3 World Trade Center to Host a New Artist Residency Program Backed by Real Estate Developer -ARTnews

3 World Trade Center to Host a New Artist Residency Program Backed by Real Estate Developer -ARTnews


3 World Trade.

COURTESY SILVER ART PROJECTS

Silver Art Projects, a corporate responsibility initiative financially backed by the real estate developer Silverstein Properties, will launch a new artist residency at 3 World Trade Center in New York this fall. The program will host 30 artists every September for up to 8 months, providing them with 44,000 square-feet of free studio space on the 50th floor of the building.

Participating artists will be selected by a rotating jury of artists, curators, and community leaders. The 2019 jurors are Isolde Brielmaier, executive director and curator of arts, culture, and community at Westfield World Trade Center; Evan Moffitt, associate editor of Frieze magazine; and Nicola Vassell, founder of the curatorial agency Concept NV and curatorial director of the Dean Collection, which was established by Swizz Beatz and Alicia Keys.

Cory Silverstein, who co-founded Silver Art Projects with Joshua Pulman, told ARTnews that he and Pulman hope to support artists struggling to find studio space in New York due to the city’s rising costs of living.

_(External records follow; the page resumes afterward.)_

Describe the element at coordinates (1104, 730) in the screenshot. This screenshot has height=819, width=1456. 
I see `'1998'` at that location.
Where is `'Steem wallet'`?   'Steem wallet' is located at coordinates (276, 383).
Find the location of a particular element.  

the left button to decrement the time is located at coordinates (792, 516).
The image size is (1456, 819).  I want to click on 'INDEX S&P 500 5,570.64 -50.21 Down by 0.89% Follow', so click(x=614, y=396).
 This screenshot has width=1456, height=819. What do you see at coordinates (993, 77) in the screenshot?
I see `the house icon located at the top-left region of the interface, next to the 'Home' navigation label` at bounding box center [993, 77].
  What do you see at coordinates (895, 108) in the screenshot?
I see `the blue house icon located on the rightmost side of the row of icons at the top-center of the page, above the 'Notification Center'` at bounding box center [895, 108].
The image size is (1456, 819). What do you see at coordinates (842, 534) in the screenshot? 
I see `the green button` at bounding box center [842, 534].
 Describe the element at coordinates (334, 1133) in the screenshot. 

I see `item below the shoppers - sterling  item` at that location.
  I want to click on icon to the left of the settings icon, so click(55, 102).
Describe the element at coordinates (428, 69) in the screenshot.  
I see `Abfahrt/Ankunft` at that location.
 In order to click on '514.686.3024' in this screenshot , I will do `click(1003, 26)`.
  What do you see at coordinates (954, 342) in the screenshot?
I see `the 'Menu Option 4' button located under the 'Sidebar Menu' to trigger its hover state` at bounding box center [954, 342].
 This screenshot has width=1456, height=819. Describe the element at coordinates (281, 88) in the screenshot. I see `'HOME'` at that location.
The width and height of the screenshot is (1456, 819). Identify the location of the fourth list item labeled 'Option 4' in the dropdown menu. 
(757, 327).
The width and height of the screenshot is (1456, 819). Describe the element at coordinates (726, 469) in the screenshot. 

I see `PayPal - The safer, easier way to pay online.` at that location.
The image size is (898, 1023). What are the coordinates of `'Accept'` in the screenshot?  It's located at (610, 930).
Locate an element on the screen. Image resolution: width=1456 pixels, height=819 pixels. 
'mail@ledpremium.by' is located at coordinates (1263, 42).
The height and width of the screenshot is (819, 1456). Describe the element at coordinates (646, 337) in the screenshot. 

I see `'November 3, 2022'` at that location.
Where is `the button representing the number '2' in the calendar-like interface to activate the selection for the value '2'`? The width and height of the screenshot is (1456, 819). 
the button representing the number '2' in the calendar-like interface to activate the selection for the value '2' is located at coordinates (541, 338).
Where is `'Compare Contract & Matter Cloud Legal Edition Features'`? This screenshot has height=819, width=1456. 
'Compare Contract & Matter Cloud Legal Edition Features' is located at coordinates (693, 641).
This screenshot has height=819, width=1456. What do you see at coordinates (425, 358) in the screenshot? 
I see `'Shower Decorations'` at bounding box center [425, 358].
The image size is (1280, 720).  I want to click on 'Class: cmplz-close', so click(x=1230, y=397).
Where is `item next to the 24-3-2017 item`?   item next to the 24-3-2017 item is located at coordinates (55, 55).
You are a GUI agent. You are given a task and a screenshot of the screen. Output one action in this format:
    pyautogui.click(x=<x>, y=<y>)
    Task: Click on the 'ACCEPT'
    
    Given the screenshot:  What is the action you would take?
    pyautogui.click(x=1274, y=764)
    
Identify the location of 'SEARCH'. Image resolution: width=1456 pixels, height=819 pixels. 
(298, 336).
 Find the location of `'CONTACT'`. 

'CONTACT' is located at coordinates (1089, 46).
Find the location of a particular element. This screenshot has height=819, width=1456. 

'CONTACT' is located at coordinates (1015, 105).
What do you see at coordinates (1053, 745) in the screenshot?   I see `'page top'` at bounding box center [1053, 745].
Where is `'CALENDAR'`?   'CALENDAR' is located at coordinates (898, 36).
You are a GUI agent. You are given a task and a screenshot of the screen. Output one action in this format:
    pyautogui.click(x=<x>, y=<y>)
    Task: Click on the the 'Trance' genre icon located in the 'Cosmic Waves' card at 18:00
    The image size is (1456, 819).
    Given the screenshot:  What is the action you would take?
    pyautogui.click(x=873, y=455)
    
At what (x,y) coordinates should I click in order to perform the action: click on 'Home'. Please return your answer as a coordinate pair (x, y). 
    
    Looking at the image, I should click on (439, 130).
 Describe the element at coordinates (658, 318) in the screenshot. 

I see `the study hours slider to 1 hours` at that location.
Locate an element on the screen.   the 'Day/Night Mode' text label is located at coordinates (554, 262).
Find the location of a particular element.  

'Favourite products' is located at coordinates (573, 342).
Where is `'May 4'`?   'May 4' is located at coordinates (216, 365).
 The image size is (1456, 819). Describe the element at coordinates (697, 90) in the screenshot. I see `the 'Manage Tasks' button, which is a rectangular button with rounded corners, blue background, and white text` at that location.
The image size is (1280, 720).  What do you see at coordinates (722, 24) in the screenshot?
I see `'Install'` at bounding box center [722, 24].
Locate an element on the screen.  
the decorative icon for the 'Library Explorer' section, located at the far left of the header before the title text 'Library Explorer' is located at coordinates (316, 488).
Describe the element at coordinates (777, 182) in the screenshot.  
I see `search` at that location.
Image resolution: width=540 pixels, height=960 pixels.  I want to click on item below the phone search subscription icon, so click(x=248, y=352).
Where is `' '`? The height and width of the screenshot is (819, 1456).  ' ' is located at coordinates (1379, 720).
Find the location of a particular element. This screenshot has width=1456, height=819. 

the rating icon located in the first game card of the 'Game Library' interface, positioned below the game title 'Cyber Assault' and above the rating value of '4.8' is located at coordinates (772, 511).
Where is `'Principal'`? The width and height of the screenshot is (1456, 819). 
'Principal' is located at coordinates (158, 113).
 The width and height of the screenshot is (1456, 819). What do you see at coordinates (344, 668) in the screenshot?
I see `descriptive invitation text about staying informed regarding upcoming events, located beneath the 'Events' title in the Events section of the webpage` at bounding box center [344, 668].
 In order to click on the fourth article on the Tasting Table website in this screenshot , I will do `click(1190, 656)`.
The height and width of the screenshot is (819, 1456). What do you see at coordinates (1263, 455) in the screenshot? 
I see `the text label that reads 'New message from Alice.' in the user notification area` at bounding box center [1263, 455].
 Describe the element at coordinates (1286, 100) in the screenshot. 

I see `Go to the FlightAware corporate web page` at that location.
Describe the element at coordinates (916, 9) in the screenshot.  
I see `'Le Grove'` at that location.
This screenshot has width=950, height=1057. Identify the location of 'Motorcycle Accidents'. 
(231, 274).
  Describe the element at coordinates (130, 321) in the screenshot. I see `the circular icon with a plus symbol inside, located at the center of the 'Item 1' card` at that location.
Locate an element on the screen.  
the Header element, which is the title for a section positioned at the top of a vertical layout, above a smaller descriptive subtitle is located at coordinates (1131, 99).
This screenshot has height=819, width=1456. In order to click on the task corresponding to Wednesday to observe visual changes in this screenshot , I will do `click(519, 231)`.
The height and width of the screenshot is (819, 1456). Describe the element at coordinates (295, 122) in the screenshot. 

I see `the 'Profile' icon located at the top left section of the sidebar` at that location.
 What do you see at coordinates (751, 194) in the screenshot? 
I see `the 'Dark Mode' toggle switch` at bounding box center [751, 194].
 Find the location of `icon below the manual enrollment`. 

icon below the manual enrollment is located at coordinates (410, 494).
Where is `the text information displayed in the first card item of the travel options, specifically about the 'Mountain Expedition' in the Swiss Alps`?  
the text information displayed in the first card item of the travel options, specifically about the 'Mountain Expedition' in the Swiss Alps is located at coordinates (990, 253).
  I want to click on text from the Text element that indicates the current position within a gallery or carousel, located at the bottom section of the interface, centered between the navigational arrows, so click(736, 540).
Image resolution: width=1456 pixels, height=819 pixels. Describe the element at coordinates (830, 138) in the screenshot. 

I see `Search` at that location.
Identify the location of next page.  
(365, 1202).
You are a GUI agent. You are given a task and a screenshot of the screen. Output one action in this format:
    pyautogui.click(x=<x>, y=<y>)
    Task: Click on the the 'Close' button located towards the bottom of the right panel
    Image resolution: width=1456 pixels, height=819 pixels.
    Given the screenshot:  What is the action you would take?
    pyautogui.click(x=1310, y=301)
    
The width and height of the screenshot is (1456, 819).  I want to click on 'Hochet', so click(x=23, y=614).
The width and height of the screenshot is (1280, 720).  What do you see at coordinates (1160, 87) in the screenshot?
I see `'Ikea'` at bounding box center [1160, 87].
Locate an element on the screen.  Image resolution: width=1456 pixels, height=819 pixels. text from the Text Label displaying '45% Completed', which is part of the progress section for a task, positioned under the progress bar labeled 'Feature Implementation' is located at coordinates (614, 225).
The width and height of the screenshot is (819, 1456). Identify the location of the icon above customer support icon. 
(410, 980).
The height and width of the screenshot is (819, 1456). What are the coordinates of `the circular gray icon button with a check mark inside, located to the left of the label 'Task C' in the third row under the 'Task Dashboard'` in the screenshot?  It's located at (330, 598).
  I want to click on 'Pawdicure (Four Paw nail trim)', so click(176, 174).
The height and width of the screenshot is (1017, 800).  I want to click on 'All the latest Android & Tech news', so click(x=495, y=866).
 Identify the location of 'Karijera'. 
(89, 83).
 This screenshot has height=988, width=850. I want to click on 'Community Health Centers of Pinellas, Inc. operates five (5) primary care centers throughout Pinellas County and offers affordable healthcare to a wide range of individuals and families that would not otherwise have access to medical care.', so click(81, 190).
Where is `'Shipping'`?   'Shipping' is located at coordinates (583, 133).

I’ve always been very interested in arts and culture and so has my family, particularly my grandfather,” Silverstein said. “Josh and I met in college and realized we shared a passion for the arts. When we moved to New York, we wanted to bring arts and culture in a nonprofit capacity to the World Trade Center and the downtown area.”

Silverstein has previously worked for Silverstein Properties as well as Reign Capital, a private equity firm. Pulman was with Goldman Sachs for about a year before joining the financial technology company Arthena, which focuses on art investments.

The application deadline for the first cycle of the residency is July 31; prospective artists-in-residence can apply online.

The World Trade Center has a long history of artist interventions. Sound artist Stephen Vitiello recorded noises from the city outside his studio on the 91st floor of Tower One of the World Trade Center in 1999. The work, which later figured in the 2002 Whitney Biennial, was created the day after Hurricane Floyd hit New York, during Vitiello’s residency with the Lower Manhattan Cultural Council.

And, for Line Rectangle, Robert Irwin formed a rectangle between two buildings in the World Trade Center complex using a black cable.

Perhaps most notably, the sculptor and installation artist Michael Richards died during the September 11 attack on the World Trade Center while working in his studio on the 92nd floor of the North Tower. Many of his pieces were crafted in bronze, and he often explored African-American history, identity, and folklore in his practice.